When I finally met Amée, she was out of her mind and I was in my element. I say "finally" because Amée and I had been in touch about this whole Match thing of mine, my crazy project, almost since I had first made contact with her. Almost immediately, she felt like a sister to me, so anything was game: high, low; vulgar & literary; it didn't matter.

 

Tattooed up and down her arms, pale thin and elegant, she was pouring wine into little plastic glasses with her Elvis Costello-y boyfriend-slash-fiancé for her art opening in New Haven. Maddest of all was that this guy quickly related to me that he'd been diagnosed with an alcohol abuse disorder about two weeks prior and here he was pouring the grape. I could see this trainwreck coming and kept the binoculars in my pocket.

 

Now, Yale and I have a special connection. My first girlfriend, the one I slept with, went there as an undergrad. She'd ditched me at the beginning of September, like a puppy suburbanites leave on the side of the highway after they're done with summer, and went back to her previous thespian Greek scholar boyfriend she'd broken up with. I've never really felt the pain of that to tell you the truth, though I'm still trying. As it turns out, the girl I married in secret and told nobody about, a Brown/Stanford PhD, now works in special collections at Yale.

 

And, too, my most recently divorced wife got her Master's in Architecture there. In my initial email to Amée, I told her all this, quite succinctly, in a wry little spot of verse, and she commented on my rather poor track record with Yale girls. I countered: Was she kidding me? My record, I said, was perfect.

 

At her MFA opening, all night long Amée basically kept saying over and over, "I am so fucking tweaked," and basically vulgarizing everybody she came in contact with. When, however, there was this medical school chick I was hitting on, Amée cleaned up her act lickety-splickety just like a girl who can get all the pot smoke out of her bedroom right before Mom is knocking and turning the doorknob, and make it look like she's been studying stuff like mitochondria and ATP for some AP Bio exam she's taking tomorrow.

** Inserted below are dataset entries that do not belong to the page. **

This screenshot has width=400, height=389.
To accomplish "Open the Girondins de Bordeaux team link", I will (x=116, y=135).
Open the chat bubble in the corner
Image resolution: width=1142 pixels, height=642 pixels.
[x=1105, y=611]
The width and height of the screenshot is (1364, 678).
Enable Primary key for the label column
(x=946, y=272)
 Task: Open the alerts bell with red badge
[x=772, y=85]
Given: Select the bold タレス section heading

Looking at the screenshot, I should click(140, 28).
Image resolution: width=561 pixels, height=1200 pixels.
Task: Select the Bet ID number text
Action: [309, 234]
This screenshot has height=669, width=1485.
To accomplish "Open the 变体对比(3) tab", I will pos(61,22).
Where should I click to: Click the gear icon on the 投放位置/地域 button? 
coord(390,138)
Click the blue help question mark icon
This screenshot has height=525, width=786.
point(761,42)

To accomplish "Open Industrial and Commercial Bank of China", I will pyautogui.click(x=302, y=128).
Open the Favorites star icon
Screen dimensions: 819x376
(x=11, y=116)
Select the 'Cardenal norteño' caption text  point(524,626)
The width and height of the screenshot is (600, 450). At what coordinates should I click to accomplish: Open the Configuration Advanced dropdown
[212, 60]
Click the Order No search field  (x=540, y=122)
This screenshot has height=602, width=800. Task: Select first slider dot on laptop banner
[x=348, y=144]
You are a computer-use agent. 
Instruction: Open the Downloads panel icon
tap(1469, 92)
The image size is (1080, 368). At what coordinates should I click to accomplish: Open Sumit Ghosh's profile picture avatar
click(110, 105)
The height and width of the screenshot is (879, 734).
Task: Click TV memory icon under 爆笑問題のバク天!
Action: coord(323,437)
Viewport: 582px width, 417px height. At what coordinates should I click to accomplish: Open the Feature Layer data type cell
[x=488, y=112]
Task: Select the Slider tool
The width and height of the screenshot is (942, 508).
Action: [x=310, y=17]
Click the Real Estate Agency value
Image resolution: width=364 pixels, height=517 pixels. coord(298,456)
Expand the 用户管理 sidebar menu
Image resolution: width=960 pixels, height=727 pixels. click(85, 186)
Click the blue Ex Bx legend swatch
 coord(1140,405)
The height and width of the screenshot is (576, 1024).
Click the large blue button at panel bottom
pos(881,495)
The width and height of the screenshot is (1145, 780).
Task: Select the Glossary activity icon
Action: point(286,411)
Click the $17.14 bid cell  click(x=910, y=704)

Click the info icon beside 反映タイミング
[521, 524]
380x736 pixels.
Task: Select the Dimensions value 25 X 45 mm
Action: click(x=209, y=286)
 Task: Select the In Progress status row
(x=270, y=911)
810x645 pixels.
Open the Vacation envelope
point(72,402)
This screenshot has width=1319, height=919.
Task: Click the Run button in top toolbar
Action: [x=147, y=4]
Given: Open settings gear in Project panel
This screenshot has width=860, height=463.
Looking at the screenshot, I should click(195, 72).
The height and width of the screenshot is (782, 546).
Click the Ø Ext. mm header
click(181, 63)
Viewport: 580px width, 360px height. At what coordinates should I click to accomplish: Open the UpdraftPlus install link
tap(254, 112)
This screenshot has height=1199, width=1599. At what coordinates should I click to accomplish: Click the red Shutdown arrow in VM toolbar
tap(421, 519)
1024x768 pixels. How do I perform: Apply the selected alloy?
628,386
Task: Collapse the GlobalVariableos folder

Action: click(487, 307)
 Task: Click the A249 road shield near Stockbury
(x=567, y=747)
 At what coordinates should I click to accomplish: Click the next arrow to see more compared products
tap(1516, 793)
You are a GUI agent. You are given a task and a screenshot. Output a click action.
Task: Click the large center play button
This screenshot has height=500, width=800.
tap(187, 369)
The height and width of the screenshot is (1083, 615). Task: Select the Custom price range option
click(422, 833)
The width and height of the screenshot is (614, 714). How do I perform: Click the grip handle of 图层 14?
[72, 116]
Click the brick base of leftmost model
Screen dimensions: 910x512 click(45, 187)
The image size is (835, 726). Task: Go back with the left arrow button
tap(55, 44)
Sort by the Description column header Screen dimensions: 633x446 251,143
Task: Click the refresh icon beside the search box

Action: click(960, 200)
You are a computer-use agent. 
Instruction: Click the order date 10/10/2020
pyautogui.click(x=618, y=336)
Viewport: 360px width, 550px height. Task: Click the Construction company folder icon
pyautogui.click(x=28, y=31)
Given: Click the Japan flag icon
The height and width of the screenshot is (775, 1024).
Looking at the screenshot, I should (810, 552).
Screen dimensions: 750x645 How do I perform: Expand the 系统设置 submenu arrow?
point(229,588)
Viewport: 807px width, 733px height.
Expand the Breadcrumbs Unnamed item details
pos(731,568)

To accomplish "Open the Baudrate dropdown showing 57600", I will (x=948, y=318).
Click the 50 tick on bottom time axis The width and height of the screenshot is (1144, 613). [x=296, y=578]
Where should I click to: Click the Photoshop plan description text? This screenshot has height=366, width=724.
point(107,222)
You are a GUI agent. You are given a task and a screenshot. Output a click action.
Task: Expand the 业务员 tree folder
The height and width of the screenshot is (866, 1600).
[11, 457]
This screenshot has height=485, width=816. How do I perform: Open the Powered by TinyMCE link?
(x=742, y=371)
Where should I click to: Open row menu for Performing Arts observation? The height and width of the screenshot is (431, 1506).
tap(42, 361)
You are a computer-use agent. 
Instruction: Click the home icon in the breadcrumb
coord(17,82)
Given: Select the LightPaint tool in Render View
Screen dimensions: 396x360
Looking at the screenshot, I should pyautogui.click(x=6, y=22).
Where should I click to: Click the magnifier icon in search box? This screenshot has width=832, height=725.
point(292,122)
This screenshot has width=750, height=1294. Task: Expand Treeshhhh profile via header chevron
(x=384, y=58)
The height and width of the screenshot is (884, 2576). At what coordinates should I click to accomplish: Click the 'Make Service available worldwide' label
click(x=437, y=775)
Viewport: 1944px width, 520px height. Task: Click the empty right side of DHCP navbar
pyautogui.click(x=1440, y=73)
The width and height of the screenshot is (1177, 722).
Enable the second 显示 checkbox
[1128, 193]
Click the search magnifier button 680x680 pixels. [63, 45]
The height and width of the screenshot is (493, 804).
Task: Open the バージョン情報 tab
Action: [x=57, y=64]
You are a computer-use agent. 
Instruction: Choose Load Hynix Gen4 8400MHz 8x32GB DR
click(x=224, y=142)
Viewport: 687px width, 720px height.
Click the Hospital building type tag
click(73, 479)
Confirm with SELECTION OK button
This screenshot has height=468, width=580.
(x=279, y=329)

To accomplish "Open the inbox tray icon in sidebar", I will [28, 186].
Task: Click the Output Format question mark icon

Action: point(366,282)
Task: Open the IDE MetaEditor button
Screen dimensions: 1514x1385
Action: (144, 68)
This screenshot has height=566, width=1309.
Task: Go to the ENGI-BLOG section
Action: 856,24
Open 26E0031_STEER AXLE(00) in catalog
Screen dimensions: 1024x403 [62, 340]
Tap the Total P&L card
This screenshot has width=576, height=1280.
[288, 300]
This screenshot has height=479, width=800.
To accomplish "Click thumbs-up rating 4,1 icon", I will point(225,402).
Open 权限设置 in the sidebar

Amée wanted to help me. I loved her. Amée  was all class and presentation, as glamorous and naturally so as they come.

 

Picture me in the art building on Chapel Street with a camera shouting at some girl, another painter, a classmate of Amée's, in front of her gigantic pink picture, shouting at her among tons of people just to get one good shot. I like doing shit like that. Nobody likes being shouted at, and people like even less if in a picture what will be captured is the look of them being shouted at. I know this. The results of these bizarre tactics are stupendous.

 

And the beauty is that I don't even belong there. Only through the pass-key of Amée, wild out of her mind with garbage and thinking and shit that I could go on about for a coupla nights easily nonstop with her, was I legit there. That was all it took. One artist, one guest. All it ever does.

 

Her boyfriend, well, he confessed that he had some rage issues. Now that Amée had finished her degree, he was going to do his in writing at Columbia. They were going to get married; it seemed to work, and they'd get housing, an issue since because now that Amée's stint in the big leagues was complete, where was there to go except back to Florida or being a barista? Marriage and housing was the answer. Jack, her beau, with whom I also hung, said to me, "I have a very strong voice." And, I wanted to say to this lad, "Can you write your own will, too?" Unless he was hiding in his underpants some insane package I couldn't see, Amée was going eat and destroy this little sonovbitch before Whitsunday, was all I could say to myself.

 

I was never in any way attracted romantically to Amée. She was beautiful, smart as a whip, a fucking raging artist, independent, fearless, and totally cracked me up. You'd give her twenty bucks if she needed it just because she'd asked for it. She smoked & drank, and I do not. Who cares? I don't know, I think in the end, I was looking for someone actually softer and gentler, someone toward whom I felt being soft and gentle to to be with. Amée was a whole bunch of pieces to my rock-apple pie, and even though I never heard from her again after I drove off at around eleven p.m. dead tired back home to New York, I think the world of her. She was a really cool chick.